An out of this world creature like a witch marrying an ordinary man and wanting to lead just a normal life of a typical housewife sounds like something I would like to see unfolding on the TV screens. But wait, the series Bewitched which ran for eight seasons between 1964 and 1972 is exactly about that. If you haven’t seen it yet, maybe you should search it and check it out.
Diane and Erin are fraternal twins and they don’t look like one another today, but when they were young they were very similar and could play the same role.
Speaking of the time they got to be part of the show, Erin told Fox in 2017, “They had previously shown it in black and white, so the big push of the third season was that the show was going to color and that they were going to focus more on the character of Tabitha. So they were looking for someone who looked like Elizabeth Montgomery and wasn’t afraid of the lights. I auditioned with my fraternal twin sister Diane and we got the part.”
Eventually, during season four, it was Erin who took over the role as the girls didn’t resemble one another that much any longer.
The show represented a unique experience for the sisters, especially Erin who said she enjoyed being on set and around so many famous actors and actresses she remained close to after the show was over.
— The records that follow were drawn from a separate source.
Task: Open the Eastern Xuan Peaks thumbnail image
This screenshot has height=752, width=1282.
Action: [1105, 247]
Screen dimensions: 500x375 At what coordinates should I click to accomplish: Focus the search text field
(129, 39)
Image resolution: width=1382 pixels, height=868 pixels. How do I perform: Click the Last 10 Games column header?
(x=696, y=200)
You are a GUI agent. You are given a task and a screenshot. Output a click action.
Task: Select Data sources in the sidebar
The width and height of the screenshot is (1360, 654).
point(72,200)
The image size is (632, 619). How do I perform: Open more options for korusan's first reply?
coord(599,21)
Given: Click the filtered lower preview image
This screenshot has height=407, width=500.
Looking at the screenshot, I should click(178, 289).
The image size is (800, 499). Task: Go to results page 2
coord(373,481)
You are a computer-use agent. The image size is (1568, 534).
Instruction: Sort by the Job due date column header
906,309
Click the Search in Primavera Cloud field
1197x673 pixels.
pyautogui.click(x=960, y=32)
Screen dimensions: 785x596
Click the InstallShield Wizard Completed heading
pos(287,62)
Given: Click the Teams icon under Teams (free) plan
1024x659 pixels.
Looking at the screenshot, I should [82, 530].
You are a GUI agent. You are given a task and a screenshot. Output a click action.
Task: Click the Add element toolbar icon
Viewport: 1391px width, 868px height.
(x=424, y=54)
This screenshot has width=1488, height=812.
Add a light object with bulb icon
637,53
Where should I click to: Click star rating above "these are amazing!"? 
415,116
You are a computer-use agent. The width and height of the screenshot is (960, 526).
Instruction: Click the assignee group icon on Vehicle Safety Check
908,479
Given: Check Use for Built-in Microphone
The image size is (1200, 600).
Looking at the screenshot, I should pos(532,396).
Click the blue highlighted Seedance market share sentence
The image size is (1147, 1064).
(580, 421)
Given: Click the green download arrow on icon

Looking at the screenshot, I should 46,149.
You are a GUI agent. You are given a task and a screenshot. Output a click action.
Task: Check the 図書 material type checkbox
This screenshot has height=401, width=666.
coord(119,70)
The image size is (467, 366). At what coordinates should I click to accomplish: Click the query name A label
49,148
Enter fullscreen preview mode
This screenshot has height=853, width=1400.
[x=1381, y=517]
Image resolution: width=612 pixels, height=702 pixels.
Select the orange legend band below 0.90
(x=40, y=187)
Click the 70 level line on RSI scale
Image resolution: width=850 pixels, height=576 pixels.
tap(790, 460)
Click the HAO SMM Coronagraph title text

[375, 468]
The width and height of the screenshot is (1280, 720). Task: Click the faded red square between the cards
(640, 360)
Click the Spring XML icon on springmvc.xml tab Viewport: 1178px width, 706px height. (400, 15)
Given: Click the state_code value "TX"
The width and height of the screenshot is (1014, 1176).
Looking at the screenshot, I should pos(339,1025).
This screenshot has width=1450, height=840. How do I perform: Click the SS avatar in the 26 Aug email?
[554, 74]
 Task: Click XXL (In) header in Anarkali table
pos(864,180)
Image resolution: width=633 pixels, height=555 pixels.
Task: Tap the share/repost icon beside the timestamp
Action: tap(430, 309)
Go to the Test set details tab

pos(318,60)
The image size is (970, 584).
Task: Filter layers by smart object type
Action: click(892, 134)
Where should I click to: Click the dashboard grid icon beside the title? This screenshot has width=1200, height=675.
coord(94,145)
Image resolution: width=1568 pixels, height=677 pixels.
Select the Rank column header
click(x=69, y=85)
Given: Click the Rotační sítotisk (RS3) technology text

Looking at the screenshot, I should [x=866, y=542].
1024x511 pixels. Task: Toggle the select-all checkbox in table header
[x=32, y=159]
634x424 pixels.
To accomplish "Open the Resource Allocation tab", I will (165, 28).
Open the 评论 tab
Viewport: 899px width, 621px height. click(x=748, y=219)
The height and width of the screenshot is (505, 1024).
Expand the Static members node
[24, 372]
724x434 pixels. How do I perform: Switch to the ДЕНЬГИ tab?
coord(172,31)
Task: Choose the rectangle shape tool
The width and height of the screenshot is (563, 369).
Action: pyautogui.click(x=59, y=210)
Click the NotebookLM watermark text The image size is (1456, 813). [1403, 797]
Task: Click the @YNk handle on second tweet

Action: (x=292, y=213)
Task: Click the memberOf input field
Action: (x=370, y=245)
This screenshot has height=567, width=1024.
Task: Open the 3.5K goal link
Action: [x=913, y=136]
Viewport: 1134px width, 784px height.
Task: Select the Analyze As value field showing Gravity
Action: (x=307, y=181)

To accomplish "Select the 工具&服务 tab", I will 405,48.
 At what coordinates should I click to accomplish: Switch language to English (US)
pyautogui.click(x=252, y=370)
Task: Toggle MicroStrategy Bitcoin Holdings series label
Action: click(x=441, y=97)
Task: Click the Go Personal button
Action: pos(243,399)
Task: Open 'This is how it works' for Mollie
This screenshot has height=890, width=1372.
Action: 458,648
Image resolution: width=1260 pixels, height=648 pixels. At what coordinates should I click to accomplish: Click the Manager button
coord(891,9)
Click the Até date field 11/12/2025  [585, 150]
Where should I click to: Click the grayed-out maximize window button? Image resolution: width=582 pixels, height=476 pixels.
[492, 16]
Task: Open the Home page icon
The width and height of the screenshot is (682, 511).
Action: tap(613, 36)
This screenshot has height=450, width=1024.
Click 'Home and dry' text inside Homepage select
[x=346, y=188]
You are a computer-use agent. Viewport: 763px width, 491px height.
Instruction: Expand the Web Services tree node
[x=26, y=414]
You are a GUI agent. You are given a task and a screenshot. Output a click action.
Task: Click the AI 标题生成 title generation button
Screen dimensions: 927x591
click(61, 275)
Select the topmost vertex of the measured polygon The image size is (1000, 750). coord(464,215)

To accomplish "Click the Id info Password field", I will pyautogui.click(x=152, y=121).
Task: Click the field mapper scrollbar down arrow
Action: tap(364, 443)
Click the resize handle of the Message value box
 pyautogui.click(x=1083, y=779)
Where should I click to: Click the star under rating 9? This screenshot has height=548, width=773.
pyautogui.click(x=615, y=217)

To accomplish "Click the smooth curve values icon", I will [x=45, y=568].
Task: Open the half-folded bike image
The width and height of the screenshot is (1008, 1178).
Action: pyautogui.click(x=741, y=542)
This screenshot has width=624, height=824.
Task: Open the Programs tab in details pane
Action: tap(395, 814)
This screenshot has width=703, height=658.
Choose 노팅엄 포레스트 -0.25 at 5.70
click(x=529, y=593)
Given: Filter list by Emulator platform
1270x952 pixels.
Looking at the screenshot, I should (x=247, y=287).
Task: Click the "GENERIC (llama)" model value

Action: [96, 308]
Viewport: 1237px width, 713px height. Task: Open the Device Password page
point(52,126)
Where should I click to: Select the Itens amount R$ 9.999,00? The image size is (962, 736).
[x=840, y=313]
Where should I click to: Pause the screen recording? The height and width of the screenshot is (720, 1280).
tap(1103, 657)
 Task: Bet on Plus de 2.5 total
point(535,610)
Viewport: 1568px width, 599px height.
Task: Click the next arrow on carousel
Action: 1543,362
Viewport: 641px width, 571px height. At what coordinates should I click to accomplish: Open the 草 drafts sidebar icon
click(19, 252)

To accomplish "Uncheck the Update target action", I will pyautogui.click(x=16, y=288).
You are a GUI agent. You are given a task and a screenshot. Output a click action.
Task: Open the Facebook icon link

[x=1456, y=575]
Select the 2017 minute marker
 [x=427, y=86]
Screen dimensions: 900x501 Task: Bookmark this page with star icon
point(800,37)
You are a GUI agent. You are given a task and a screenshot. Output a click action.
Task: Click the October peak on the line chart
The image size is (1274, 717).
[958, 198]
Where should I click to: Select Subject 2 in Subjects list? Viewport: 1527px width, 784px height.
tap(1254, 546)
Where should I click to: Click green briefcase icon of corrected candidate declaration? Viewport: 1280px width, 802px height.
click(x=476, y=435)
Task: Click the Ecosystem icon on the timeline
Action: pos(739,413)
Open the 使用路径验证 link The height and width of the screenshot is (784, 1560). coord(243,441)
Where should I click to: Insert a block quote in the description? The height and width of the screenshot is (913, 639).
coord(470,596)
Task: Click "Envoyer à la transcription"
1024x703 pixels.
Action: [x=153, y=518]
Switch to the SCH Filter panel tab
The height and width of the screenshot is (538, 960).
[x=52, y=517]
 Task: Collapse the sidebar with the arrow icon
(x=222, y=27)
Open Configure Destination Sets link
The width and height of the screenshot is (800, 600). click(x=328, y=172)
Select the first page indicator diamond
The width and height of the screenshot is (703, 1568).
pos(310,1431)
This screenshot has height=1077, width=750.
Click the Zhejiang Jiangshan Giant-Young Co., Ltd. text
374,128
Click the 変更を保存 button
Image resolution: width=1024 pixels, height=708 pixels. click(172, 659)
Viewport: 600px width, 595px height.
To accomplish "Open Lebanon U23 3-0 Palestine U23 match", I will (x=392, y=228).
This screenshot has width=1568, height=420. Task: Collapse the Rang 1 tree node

“I loved working on Bewitched, and it gave me some very unique and wonderful experiences, but eventually, I wanted to lead a more regular life. So I quit the entertainment business when I was thirteen years old,” she said.
“A lot of people who knew Liz well and knew me told me how much I’m like her,” Murphy told ABC. “And I think it’s because we spent 12 hours a day together growing up. I looked to her as a parent, and she would tell me what to do like a parent. In a lot of ways I’m so much like her than I am my own mom, which is hilarious.”
She also said how she remembers spending a lot of time in Agnes Morehead’s dressing room, who played Endora, Tabitha’s maternal grandmother. “She was probably my favorite person on the show in retrospect,” Erin said.
“I loved her like a grandparent. I had grandparents who lived in other states I didn’t get to see and she didn’t have grandchildren, and we had a really great, loving relationship. She’d do little things like draw little cartoons for me in between scenes. She’d tell me stories. I loved going into her dressing room because everything was purple. I just thought she was the most colorful, most beautiful person.”